Supply Chain Delays Drag Cutting-Tool Orders

Sept. 22, 2021
New orders for cutting tools remain strong versus the pandemic period, but demand is stalling due to manufacturing outages linked to supply disruptions, labor shortages, and more.

U.S. machine shops and other manufacturers consumed $162.3 million worth of cutting tools during July, -5.7% less than the June total and yet 25.5% higher than the July 2020 consumption level. The new figure also raises the 2021 year-to-date consumption total to $1.1 billion, 4.6% higher than the January-July 2020 total.

The figures are provided by the U.S. Cutting Tool Institute and AMT-the Assn. for Manufacturing Technology in the latest release of their monthly Cutting Tool Market Report.

“The cutting tool industry continues to show year-over-year positive growth for 2021 from the low of the pandemic year,” noted Brad Lawton, chairman of AMT’s Cutting Tool Product Group. “However, the last few months have slowed for many reasons and have produced an up-and-down performance because of disruptions to the normal business conditions.

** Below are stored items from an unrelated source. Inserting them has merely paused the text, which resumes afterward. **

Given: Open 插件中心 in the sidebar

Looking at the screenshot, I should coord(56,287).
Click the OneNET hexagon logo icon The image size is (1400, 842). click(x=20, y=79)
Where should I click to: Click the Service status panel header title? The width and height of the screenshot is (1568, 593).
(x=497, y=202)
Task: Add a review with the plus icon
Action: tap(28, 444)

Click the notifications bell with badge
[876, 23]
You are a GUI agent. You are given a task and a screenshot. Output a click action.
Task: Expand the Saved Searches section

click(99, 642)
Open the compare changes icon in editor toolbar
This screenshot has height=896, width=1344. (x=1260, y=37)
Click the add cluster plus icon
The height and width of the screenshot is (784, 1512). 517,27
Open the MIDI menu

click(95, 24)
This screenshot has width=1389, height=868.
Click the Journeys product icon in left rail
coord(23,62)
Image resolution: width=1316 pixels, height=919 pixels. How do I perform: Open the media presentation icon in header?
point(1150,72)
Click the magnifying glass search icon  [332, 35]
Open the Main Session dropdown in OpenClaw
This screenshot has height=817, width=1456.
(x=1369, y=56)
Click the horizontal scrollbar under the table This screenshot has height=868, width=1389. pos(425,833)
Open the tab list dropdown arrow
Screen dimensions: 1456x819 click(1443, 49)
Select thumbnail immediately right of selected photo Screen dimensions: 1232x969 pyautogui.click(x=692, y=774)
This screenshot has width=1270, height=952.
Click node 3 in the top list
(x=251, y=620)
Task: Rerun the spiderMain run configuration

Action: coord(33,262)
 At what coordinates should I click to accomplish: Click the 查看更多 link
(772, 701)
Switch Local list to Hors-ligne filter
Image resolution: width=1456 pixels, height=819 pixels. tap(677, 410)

“Supply chain shortages, labor shortages, inflation, weather disruptions, and of course, the continuing COVID effects have all played a part in the roller-coaster ride,” Lawton detailed, “but in the end, the manufacturing industry shows the demand for growth, and the cutting tool industry is poised to respond.”

The CTMR presents real-time data on cutting-tool consumption supplied by a majority of the U.S. market for cutting tools. Because cutting tools are required in the production of a wide variety of parts and components supplied to a range of industrial sectors, cutting-tool consumption is taken as an index of current manufacturing activity, comparable to shipments of durable goods.

“July’s cutting-tool report slipped to the negative compared to the previous month, probably due to supply chain disruptions and summer vacations,” according to Chris Kaiser, executive advisor to cutting-tool manufacturer BIG Kaiser. On the positive side, the 12-month average follows durable goods, which is increasing slowly and may get to pre-pandemic levels by the end of Q1 2022. If cutting tool consumption follows the machinery order trend, which it normally does with a two to five-month lag time, we should see better numbers by year-end and a good start to 2022.”